What is a chronic condition?
A chronic condition is one that requires on-going, long-term or continuous medical treatment. However, the Scheme’s chronic medicine benefit does not necessarily cover all these conditions.
Which basic chronic conditions are covered by all Plans?
Prescribed Minimum Benefits (PMB) Chronic Conditions
There are 26 PMB chronic conditions that must be covered in terms of the regulations governing medical schemes, referred to as the PMB Chronic Conditions – see PMB Chronic Conditions listed in the table below. To manage the risk and ensure that appropriate standards of health are applied, treatment algorithms were developed for these PMB Chronic Conditions. These algorithms, which have been published in the Government Gazette, can be regarded as benchmarks, or minimum standards, for treatment. This means that the treatment your medical scheme must cover is not allowed to be inferior to the published algorithms.
If you have one or more of the 26 PMB chronic conditions and meet the clinical entry criteria, your medical scheme will cover your chronic medication and issue a PMB treatment plan indicating your cover for any GP consultations and relevant tests. The Scheme may make use of protocols, formularies (list of specified medicines) and Designated Service Providers to manage this benefit.

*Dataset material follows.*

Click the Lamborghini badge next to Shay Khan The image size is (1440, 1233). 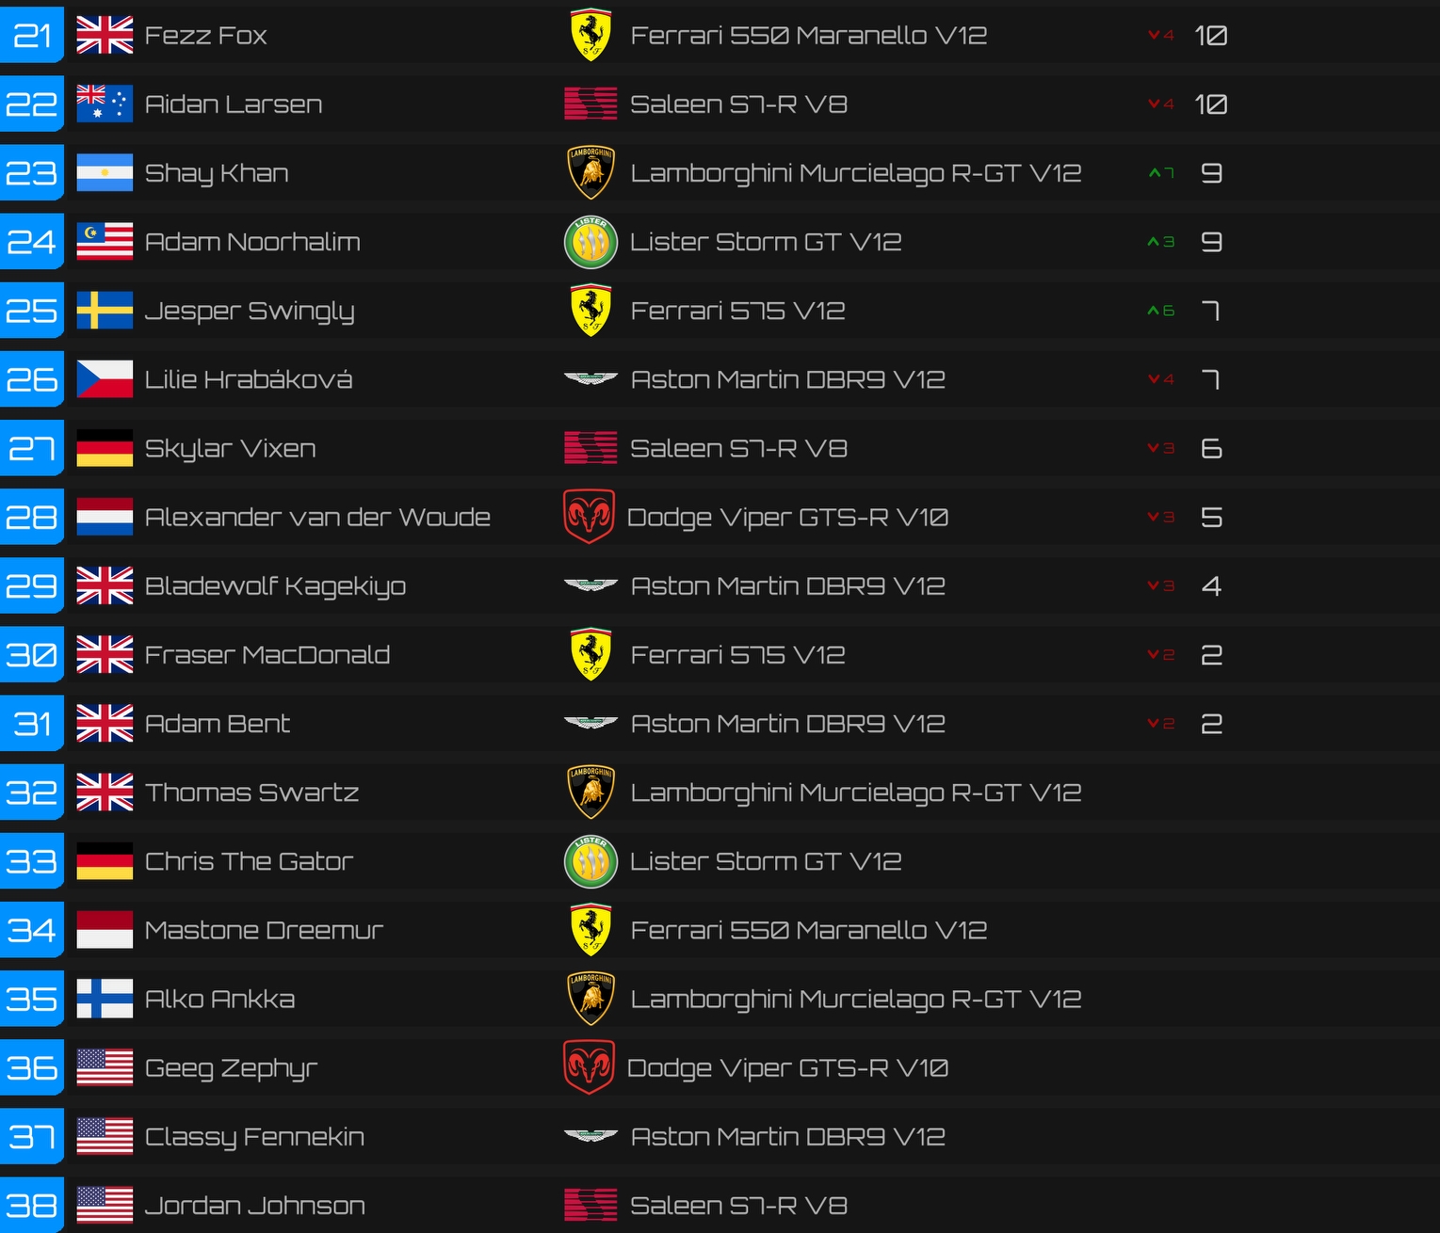(591, 173)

The Scheme also covers Diagnosis and Treatment Pairs (DTP). A DTP links a specific diagnosis to a treatment and therefore broadly indicates how each of the approximately 270 PMB conditions should be treated.
Where the DTP includes chronic medicine as the appropriate treatment, the DTP will be covered by the Scheme (subject to protocols, formularies and the use of DSPs). The following conditions are part of the DTP list:
- Deep vein thrombosis
- Hormone replacement therapy
- Hypofunction of the pituitary gland
- Hyperthyroidism
- Hypoparathyroidism
To better understand this benefit, it helps to be familiar with the following terms and what they mean:
Chronic Medicine Formularies
A formulary is a list of cost effective evidence-based medicines that the Scheme will cover for the treatment of your chronic condition. These lists are compiled by the Scriptpharm Risk Management and are reviewed quarterly.
Reimbursement is subject to clinical guidelines and protocols. The Scheme applies a Standard Formulary and an Advanced Formulary as part of the guidelines.
- The Standard Formulary, applicable to the Hospital and Savings Plans, contains a list of medicines that provide cover for the listed chronic conditions.
- The Advanced Formulary, applicable to the Platinum, Comprehensive and Traditional Plans, provides access to a wider range of medicines than the Standard Formulary.
If you choose to use a medicine that is not on your Plan’s formulary, and you do not have a motivation for this non-formulary medicine (which would then be reviewed and considered for approval), you will have to pay for it from your own pocket. The formularies are updated throughout the benefit year. Any products that are removed from the formulary will be communicated to you during the year. It is important for you to discuss changing to an alternative medicine with your treating doctor, or the medication will be covered from your available Everyday Services Benefits and thereafter will be for your own account.
- Addison’s disease
- Asthma
- Bipolar mood disorder
- Bronchiectasis
- Cardiac failure
- Cardiomyopathy
- Chronic renal disease
- Chronic obstructive pulmonary disease (emphysema)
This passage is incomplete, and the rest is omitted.